Your objective | The lines to transcribe begin with the one containing "Where should I click to: Click" and end with the last line below; reproduce them exactly, without the pictures.

Given data |

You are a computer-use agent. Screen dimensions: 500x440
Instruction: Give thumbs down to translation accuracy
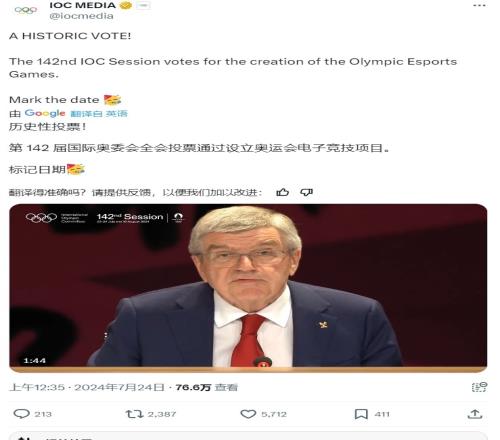point(306,192)
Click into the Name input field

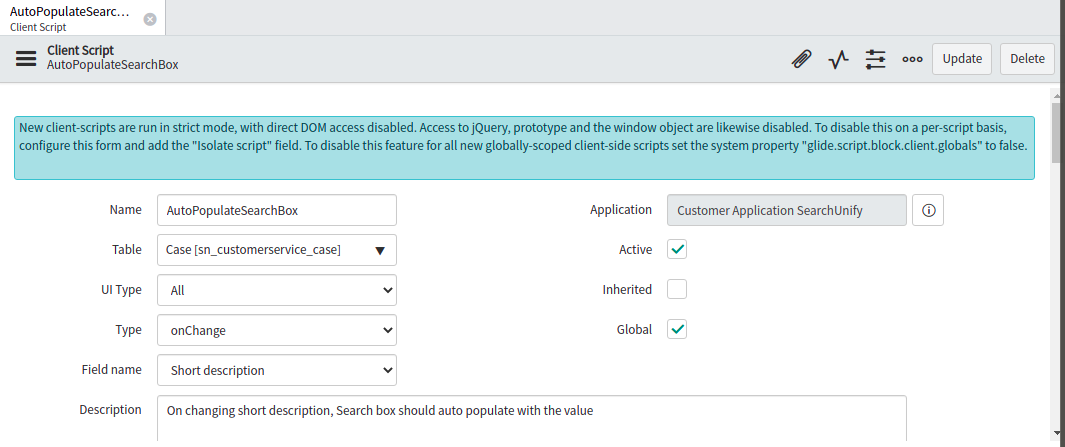[277, 210]
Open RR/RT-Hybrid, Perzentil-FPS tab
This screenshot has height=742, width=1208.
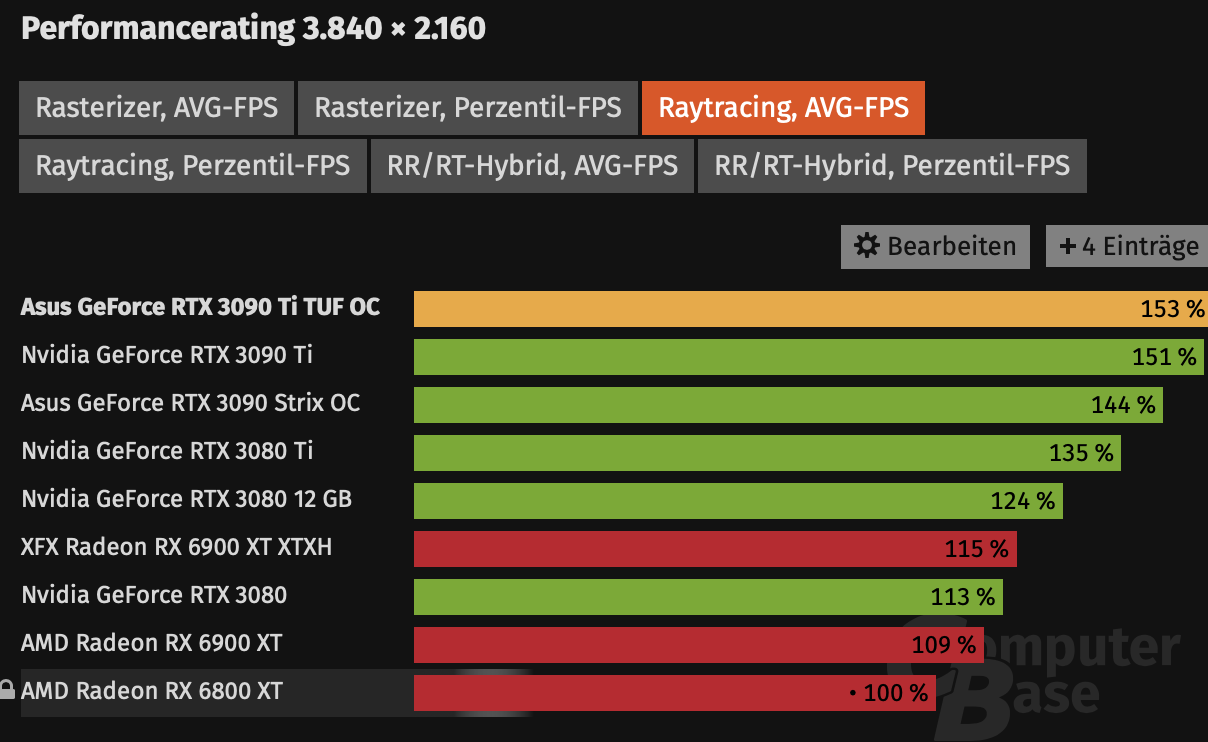[x=892, y=165]
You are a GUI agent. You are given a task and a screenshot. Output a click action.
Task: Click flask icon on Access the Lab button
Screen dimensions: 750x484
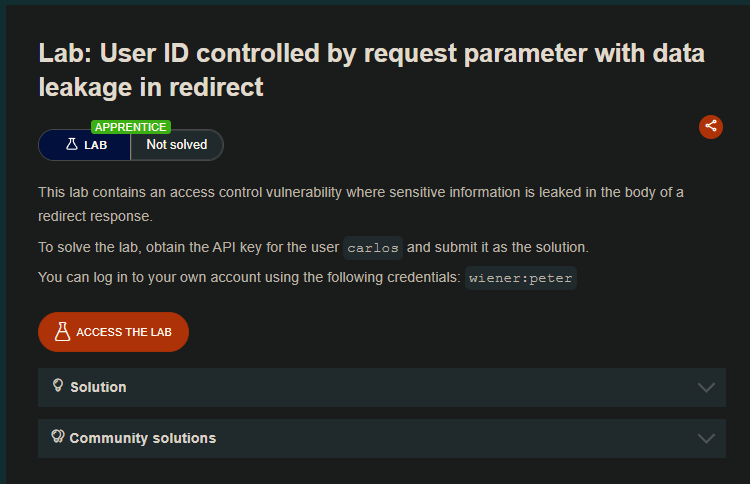click(62, 332)
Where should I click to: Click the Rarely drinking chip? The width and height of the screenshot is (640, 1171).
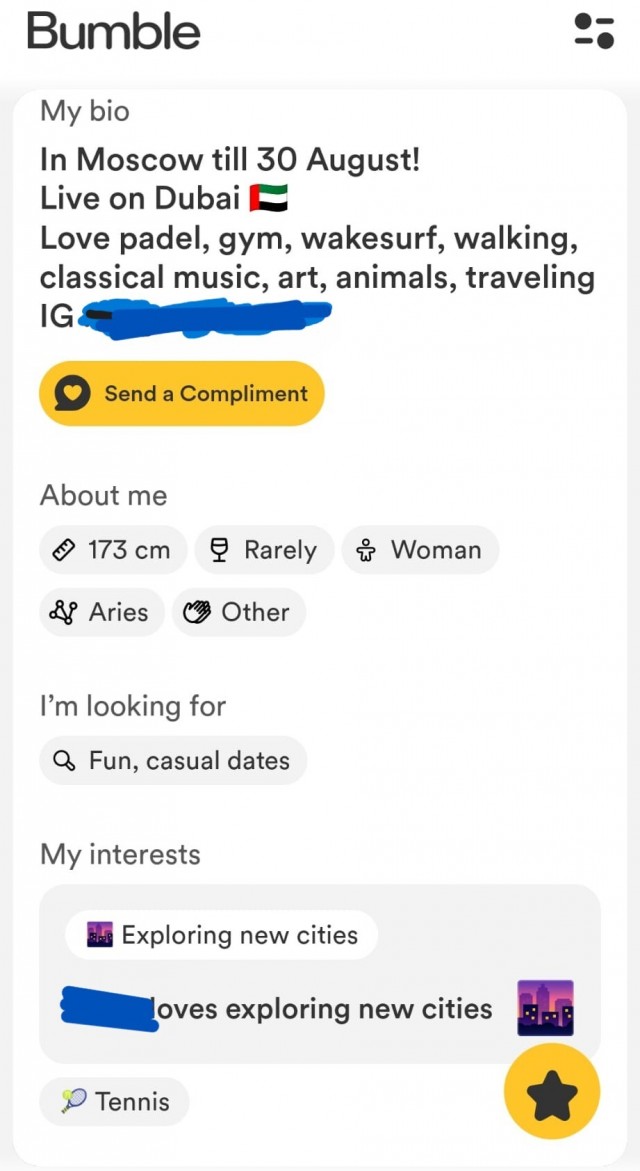264,550
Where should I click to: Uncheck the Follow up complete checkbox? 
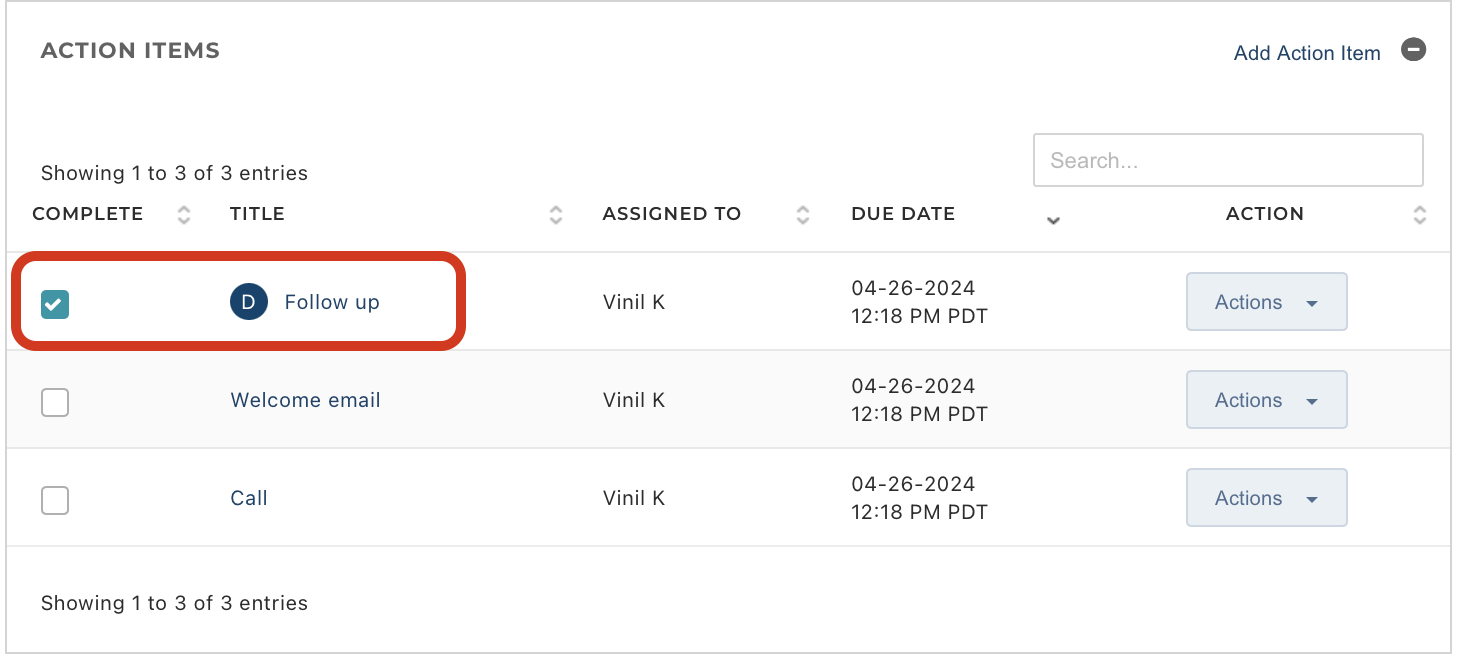55,304
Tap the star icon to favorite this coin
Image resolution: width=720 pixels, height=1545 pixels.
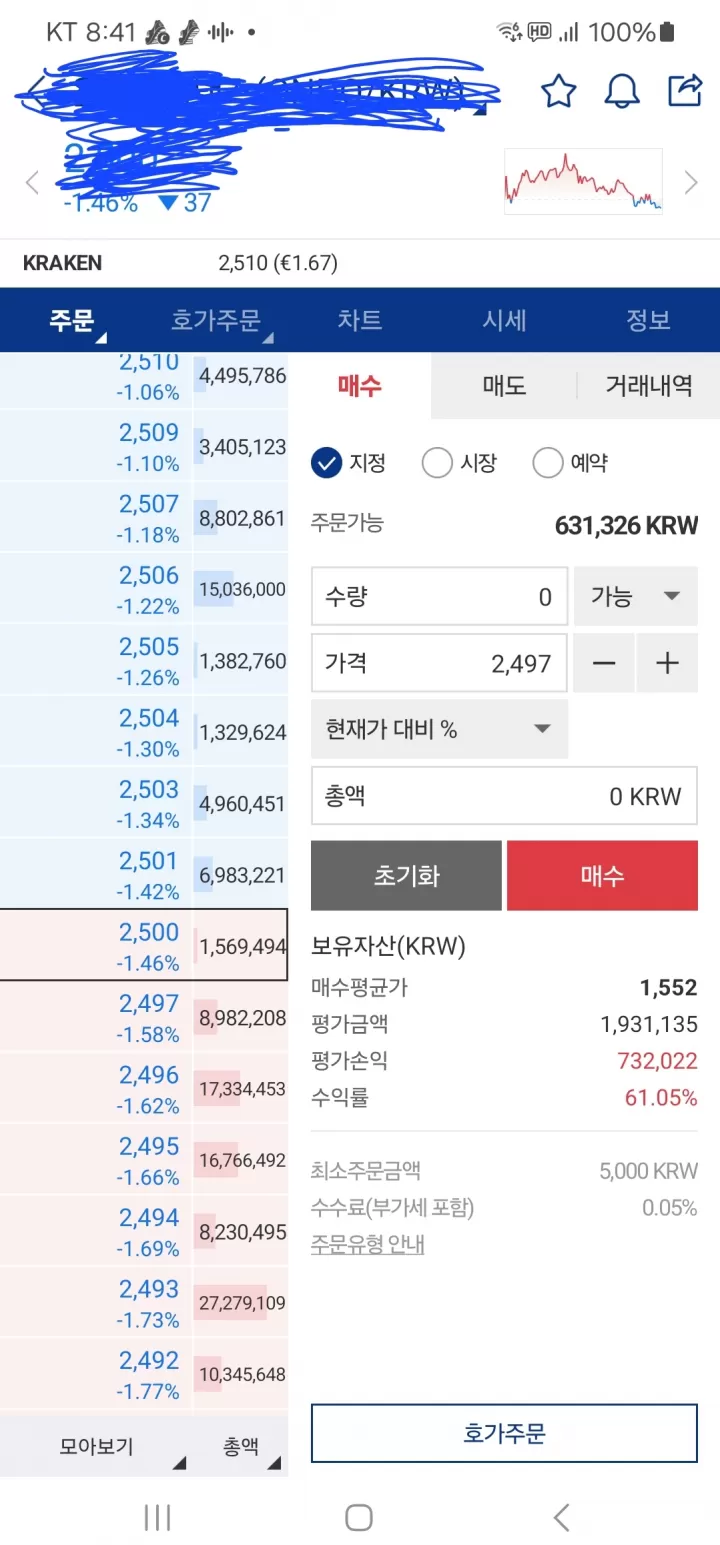[x=558, y=90]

Answer box |
Where should I click to: Click the Rarely drinking chip? The width and height of the screenshot is (640, 1171).
264,550
Where should I click to: Uncheck the Follow up complete checkbox? 
55,304
Tap the star icon to favorite this coin
Image resolution: width=720 pixels, height=1545 pixels.
[x=558, y=90]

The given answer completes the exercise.